Une édition électronique réalisée à partir du texte de par Alfred Dubuc, “ Le Rapport Parent - l’enseignement de l’histoire ”. Un article publié dans la Socialisme 65, revue du socialisme international et québécois, Montréal, printemps 1965, no 5, pp. 109-118.. [Autorisation accordée par le professeur Dubuc par téléphone, de chez-lui à Montréal, jeudi le 3 juillet 2003.]

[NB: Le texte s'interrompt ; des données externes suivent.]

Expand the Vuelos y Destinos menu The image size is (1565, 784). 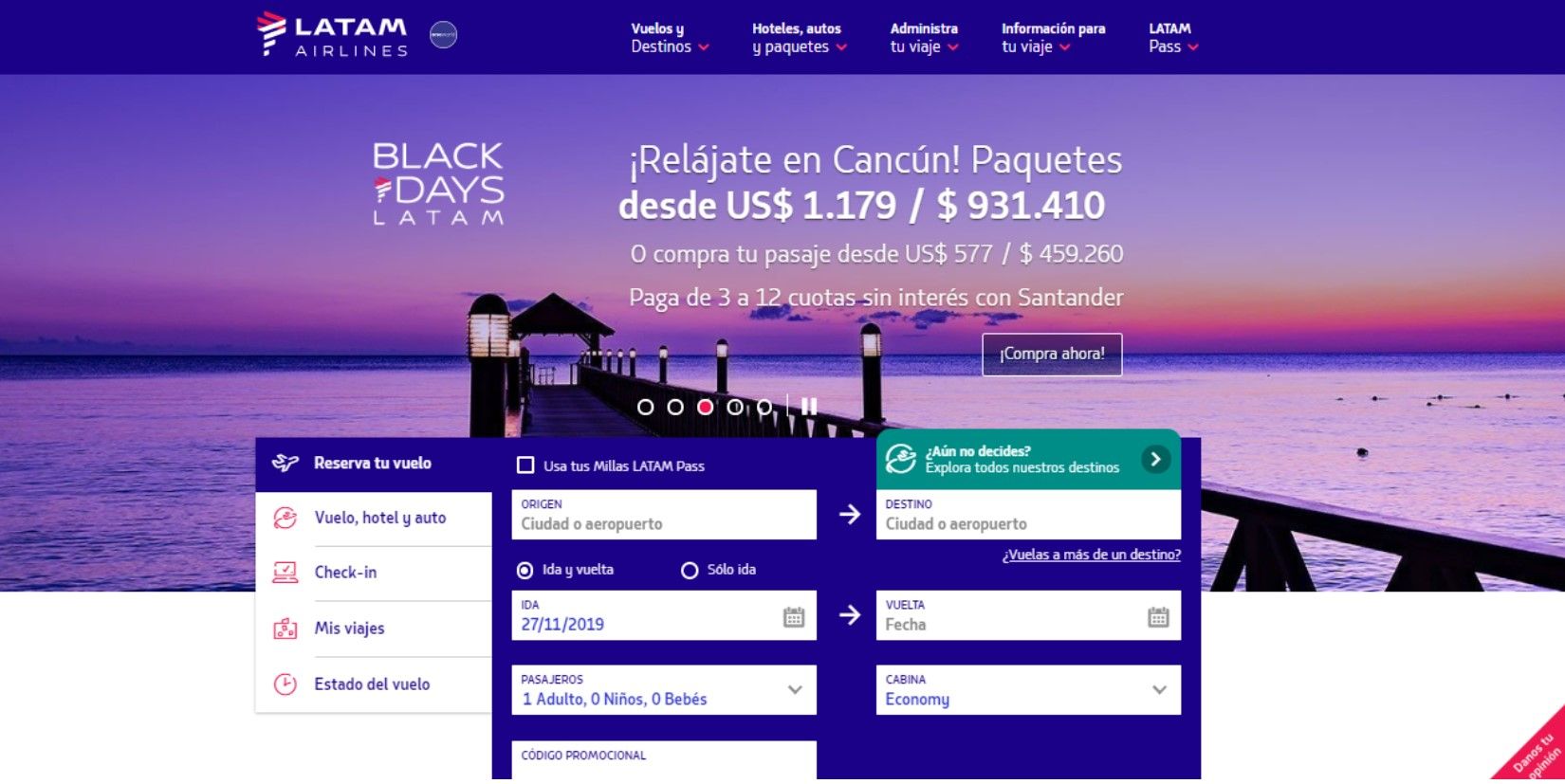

Texte intégral de l'article

Introduction
L'Histoire, science du passé
L'Histoire, science du présent

Introduction
Dans son second rapport, la commission Parent recommande une nouvelle structure de l'enseignement et décrit les programmes qui devront s'élaborer à chaque niveau de cette structure. Au chapitre de l'enseignement de l'histoire, la commission recommande (no 272) que, dans leurs grandes lignes, les programmes soient les mêmes pour les deux secteurs (français et anglais) de l'enseignement Cette recommandation a soulevé une vive controverse dans nos journaux. On a parlé de conspiration, d'appauvrissement de la recherche historique, etc. SOCIALISME '65 n'a Pas voulu rester absent à cette discussion.

Plusieurs se surprennent de constater que dans un pays jeune, neuf, entièrement tourné vers l'avenir, entraîné dans un vaste mouvement d'industrialisation, l'étude du passé puisse recevoir toute l'importance qu'on lui donne chez nous. Les répercussions qu'a suscitées le rapport de la commission Parent, par ses recommandations sur l'enseignement de l'histoire, en sont un nouvel exemple.

Affirmons, d'entrée de jeu, pour y revenir par la suite, que l'Histoire est, avant tout, science du présent. Son utilité est la plus marquée dans la recherche de la direction du mouvement qui entraîne les sociétés, les civilisations, l'humanité. Pour savoir comment les définir et apercevoir la direction du mouvement qui les transforme, peu de questions sont aussi riches que celles de se demander d'où elles viennent et comment elles se sont formées.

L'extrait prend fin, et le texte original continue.